T. Townsend Brown

Who is Thomas Townsend Brown? The most authoritative biography of T. Townsend Brown is found at ttbrown.com. As that website author compiled his work, he posted his work online. That intensive work is now available as a compelling book.


T. Townsend Brown is most noted for his work of electrogravitics and the Biefeld-Brown Effect. The Biefeld-Brown Effect, aligns a positive charge of a capacitor on the leading edge of a transportation apparatus and a negative charge on the trailing edge.
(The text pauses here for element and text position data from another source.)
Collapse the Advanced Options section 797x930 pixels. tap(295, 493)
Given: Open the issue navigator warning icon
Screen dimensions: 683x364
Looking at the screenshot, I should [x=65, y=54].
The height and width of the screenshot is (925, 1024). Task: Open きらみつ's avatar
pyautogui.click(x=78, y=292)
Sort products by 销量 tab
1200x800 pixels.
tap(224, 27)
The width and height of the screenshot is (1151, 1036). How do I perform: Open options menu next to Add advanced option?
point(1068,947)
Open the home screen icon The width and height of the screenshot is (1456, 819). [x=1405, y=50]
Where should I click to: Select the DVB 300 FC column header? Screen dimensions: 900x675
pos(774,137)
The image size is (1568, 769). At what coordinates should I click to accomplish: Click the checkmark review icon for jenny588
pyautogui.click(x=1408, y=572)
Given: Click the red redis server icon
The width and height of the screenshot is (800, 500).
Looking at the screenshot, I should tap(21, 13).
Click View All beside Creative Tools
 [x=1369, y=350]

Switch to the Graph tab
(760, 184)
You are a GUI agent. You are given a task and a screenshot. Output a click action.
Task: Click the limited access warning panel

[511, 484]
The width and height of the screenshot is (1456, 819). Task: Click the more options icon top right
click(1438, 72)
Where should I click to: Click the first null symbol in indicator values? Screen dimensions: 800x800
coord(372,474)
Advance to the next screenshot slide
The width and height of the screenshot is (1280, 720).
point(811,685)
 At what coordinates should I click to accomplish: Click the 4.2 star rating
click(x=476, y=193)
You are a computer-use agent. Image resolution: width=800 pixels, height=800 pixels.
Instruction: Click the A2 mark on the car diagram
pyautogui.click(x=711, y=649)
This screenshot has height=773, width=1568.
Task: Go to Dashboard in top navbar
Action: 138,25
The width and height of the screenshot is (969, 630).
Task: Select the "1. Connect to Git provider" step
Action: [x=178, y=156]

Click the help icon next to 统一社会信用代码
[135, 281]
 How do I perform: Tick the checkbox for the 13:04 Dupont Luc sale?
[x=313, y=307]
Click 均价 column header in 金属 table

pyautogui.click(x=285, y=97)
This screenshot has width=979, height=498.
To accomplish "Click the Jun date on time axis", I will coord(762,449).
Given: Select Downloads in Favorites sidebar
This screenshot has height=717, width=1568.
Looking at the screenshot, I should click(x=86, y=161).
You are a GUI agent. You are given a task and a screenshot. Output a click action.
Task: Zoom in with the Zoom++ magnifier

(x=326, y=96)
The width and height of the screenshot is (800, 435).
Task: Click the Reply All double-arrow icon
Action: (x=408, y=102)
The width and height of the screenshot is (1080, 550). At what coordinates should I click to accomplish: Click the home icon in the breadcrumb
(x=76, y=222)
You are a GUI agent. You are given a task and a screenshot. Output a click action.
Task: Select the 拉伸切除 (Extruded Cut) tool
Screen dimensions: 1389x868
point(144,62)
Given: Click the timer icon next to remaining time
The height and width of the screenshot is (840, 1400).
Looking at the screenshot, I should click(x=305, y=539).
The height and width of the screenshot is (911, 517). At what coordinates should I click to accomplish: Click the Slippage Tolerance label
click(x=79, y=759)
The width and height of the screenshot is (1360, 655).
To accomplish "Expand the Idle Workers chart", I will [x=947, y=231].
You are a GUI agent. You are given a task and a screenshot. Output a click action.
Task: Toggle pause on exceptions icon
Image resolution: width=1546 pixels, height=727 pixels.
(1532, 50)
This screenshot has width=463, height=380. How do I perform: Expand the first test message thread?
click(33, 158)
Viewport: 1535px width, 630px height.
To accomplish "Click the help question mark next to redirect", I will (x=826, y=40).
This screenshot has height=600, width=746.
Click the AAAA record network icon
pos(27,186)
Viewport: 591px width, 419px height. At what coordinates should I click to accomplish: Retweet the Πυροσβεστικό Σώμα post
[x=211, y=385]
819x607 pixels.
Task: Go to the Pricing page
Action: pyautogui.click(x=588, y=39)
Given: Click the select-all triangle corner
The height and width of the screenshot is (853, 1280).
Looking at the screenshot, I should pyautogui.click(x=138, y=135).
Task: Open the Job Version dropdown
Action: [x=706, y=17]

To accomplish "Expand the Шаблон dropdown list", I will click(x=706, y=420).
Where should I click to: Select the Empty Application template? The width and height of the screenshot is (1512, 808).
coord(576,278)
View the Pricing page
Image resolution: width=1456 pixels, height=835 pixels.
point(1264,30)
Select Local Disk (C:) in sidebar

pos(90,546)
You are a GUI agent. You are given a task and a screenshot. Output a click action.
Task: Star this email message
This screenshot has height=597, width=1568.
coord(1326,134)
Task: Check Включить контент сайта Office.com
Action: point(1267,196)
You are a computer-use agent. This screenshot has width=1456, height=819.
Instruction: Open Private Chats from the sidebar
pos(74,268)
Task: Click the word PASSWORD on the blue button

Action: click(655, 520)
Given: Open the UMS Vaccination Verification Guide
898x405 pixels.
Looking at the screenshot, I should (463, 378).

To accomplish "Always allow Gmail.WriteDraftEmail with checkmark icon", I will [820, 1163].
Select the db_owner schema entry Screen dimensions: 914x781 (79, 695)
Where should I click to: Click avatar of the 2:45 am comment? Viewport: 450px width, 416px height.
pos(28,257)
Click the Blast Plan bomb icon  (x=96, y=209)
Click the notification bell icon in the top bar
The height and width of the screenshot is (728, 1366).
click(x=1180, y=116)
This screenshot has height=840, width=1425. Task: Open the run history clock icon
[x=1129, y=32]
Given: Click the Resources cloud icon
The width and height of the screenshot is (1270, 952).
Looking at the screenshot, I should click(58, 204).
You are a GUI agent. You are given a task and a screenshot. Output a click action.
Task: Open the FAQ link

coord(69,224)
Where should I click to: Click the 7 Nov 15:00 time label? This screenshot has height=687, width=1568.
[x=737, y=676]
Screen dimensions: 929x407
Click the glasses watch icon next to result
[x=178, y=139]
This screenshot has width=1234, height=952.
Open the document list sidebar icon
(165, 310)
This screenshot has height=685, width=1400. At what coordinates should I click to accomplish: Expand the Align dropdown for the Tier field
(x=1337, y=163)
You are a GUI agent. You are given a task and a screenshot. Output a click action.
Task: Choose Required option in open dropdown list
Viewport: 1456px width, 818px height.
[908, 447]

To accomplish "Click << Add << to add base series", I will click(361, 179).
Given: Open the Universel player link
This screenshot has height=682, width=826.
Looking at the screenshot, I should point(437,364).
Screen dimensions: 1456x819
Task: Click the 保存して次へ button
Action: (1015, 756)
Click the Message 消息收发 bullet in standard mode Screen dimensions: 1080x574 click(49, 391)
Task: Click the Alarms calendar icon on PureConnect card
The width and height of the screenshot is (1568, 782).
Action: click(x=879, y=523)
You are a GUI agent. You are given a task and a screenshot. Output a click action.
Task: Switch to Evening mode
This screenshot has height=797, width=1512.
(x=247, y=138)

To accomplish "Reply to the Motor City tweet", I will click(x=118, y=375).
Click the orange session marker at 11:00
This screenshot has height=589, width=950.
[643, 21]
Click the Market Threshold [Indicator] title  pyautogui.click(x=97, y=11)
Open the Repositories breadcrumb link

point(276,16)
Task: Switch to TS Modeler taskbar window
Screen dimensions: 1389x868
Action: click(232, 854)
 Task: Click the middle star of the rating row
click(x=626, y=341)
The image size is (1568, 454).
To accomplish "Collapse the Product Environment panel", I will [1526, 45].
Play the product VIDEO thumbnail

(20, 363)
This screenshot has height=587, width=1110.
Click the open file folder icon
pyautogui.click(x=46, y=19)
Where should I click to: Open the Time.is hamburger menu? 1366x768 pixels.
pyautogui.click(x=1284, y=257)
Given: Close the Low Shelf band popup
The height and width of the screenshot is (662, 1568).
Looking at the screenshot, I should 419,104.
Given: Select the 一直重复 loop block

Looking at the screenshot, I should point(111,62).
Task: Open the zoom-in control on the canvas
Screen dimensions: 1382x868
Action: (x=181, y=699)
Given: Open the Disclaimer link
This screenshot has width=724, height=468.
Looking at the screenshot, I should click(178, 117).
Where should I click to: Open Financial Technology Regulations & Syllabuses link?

This is different than a magnet. This is beyond the capability of magnetism; magnets aren’t attracted to all objects but electrogravitics applies to all matter.


T. Townsend Brown discovered electrogravitics in 1918.  In 1923, Professor Biefeld of Denison University suggested to his protege, Townsend Brown, to preform experiments which led to the discovery of the Biefeld-Brown Effect, and, ultimately, to the electrogravitational energy spectrum. 


The Biefeld-Brown Effect was established by Dr, Paul Biefeld and T. Townsend Brown. It finds that a highly charged capacitor, when properly suspended, shows a tendency to move; relative to gravitational force. Their experiments proved that when the poles of a freely suspended charged capacitor (even in a vacuum) were placed on a horizontal axis, a forward thrust would be produced which would move the capacitor in the direction of the positive pole. Additionally, the direction of thrust would reverse in conjunction with a polarity change. 

 

This gravitational experiment was demonstrated by placing the capacitor on a beam balance and charging it. When the positive pole pointed upwards, the condenser would move to a point of equilibrium, when the positive pole was pointed downwards, the balance would show a downward deflection


This Biefeld-Brown Effect is associated with the term electrogravitics. The term electromagnetics is a commonly accepted term in limited circles. Electrogravitics raises questions about the accuracy of theoretical physics in its pursuit of electrons being a magnetic force; or can it be that subatomic motion is influenced by gravitational forces? 

Finding studies in the science of electrogravitics is as obscure as Nikola Tesla’s writings about gravity. The beginning of electrogravitics started with the Biefeld-Brown Effect in 1918. As Tesla’s work focused on the utilization of waves in matter, and his contemporaries developed theories for particle mass, the science of electrogravitics disappeared from science by the 1960s.


In searching the topic of gravitational propulsion, one of Nikola Tesla’s distant contemporaries: T. Townsend Brown discovered electrogravitics in 1918.  In 1923, Professor Biefeld of Denison University suggested to his protege, Townsend Brown, to preform experiments which led to the discovery of the Biefeld-Brown Effect, and, ultimately, to the electrogravitational energy spectrum. 


In the 1950s, Professor T. Townsend Brown worked with US Naval research on an anomalous propulsion force from a high voltage capacitive charge, similar to an electrokinetic force (for anyone who may be reading this that doesn’t know what that is: kinetic energy is the force of its motion). By the late 1950s, after 30 years, he was persuaded, or frustrated by the absence of support, that the gravitational effects of electrons had no commercial value and thereafter referred to the science of electrogravitics as “stress in dielectrics”. 


http://ttbrown.com/defying_gravity/21_gravity.html

https://electrogravityphysics.com/townsend-brown-capacitors/ 

https://electrogravityphysics.com/wp-content/uploads/Musha-Biefeld-Brown.pdf 

https://file.scirp.org/Html/9-7501400_36094.htm 

https://www.sciencedirect.com/science/article/abs/pii/S0304388611001367 


As a source of motion for transportation, how does this provide floatation or levitation? And how does this provide acceleration? Common sense says that it has to involve spin.